_Work to be completed_: Report every line of the records that contains the word "computer".

_Saved entries_:

______________________________

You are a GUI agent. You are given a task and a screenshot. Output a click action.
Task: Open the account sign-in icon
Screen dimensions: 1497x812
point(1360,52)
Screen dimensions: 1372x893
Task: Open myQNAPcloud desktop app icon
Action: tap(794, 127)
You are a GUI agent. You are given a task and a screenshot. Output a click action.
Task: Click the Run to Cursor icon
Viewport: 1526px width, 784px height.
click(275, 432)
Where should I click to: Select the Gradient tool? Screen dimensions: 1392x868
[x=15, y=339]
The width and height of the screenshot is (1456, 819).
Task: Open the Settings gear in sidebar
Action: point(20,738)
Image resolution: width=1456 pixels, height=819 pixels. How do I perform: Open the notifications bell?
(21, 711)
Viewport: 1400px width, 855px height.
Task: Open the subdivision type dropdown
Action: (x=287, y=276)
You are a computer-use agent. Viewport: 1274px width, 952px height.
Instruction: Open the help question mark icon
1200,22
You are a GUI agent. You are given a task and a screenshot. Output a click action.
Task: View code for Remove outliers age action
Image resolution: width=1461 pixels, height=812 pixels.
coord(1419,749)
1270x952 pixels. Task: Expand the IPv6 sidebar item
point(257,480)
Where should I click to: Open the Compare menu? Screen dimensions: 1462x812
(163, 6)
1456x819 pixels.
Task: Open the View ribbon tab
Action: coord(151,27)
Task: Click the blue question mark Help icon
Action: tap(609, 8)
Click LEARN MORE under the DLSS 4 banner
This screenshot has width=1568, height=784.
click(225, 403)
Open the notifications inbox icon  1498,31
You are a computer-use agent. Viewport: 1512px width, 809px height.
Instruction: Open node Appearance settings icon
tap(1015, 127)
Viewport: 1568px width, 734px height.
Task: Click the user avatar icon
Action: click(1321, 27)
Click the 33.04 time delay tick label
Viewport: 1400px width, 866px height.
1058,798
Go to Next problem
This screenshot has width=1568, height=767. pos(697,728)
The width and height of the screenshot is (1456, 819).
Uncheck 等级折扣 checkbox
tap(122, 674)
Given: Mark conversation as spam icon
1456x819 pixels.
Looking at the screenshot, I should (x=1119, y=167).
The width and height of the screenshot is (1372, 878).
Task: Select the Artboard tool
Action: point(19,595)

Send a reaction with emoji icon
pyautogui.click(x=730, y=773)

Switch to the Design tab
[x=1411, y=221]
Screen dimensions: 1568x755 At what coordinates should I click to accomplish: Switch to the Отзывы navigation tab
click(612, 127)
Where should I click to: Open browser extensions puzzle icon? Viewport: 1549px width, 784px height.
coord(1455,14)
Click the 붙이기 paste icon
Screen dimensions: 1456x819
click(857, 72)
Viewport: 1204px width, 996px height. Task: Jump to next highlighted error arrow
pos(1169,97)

______________________________

_Written response_:
You are a computer-use agent. Viewport: 1274px width, 952px height.
You are a computer-use agent. Viewport: 1512px width, 809px height.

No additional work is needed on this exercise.